Indeed, as BHP Billiton’s first-half update (released this week) shows, the company is going from strength to strength, with annual records being achieved across twelve operations and four commodity classes. This has enabled the company to increase production by 9% versus the first half of 2013, which is a very strong performance. However, can shares in the company really outperform sector peers Rio Tinto (LSE: RIO) (NYSE: RIO.US) and Anglo American (LSE: AAL) in the future?

Mixed Growth Potential

Unlike its two peers, BHP Billiton is forecast to post rather disappointing growth numbers next year, with earnings per share (EPS) expected to fall by 5%. This is in sharp contrast to Rio Tinto and Anglo American, which are set to see their bottom-lines rise by 9% and 24% respectively. Where BHP Billiton shows strength, though, is in the current year. It is forecast to see an increase of 23% in net profit, while its two peers are set to report declining earnings of -8% (Rio Tinto) and -17% (Anglo American). So, over the two years, BHP Billiton comes out ahead of its peers.

Diversity Is Important

One reason for BHP’s relative stability is the sheer diversification of the business.
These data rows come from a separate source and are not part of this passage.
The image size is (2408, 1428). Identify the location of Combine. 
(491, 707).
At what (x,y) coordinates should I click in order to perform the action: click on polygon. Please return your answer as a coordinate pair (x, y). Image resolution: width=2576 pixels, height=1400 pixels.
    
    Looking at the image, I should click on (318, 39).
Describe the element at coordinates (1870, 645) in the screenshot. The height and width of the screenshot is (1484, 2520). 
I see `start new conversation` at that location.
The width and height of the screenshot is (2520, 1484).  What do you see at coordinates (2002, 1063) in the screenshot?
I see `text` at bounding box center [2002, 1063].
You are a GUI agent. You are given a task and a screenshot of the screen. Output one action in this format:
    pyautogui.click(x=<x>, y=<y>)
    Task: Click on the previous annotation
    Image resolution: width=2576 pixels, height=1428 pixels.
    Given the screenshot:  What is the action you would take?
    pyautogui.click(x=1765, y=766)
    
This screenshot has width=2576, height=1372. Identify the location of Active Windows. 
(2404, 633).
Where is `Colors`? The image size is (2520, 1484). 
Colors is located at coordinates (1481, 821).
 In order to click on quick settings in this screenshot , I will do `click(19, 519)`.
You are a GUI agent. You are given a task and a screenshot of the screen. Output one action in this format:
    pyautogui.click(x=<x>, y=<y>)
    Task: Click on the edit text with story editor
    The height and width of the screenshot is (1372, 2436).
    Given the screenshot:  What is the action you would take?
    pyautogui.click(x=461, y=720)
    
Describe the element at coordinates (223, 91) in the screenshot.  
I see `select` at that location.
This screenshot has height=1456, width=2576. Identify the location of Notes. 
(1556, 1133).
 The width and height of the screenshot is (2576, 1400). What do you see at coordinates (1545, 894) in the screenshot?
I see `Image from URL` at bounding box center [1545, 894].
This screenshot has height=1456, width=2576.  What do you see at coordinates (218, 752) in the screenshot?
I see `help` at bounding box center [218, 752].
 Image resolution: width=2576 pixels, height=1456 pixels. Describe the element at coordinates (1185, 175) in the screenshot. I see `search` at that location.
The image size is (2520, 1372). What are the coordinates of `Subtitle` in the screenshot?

As the most diversified mining company in the world, BHP Billiton tends not to be hit as hard as sector peers in the downturns, while its performance, although strong, may not quite match that of rivals in upturns. This means that BHP Billiton works out as a less volatile and more stable investment, which could prove to be an attractive quality for longer term investors. For example, 90% of Rio Tinto’s 2013 profit came from the mining of iron ore, which means that the company’s bottom-line is almost wholly dependent upon the price of only one metal.

Looking Ahead

BHP Billiton’s production update highlighted the fact that its focus in recent years on productivity is starting to pay off. Certainly, the company is not immune to weak metals prices, but its increased diversification versus Rio Tinto and Anglo American means that it could prove to be a better investment going forward. Trading on a price to earnings (P/E) ratio of 13 (versus 11.2 for Rio Tinto and 15.8 for Anglo American), BHP Billiton looks good value when its diversity and growth prospects are taken into account. As such, it remains the pick of the miners.

Peter Stephens owns shares in BHP Billiton. The Motley Fool has no position in any of the shares mentioned.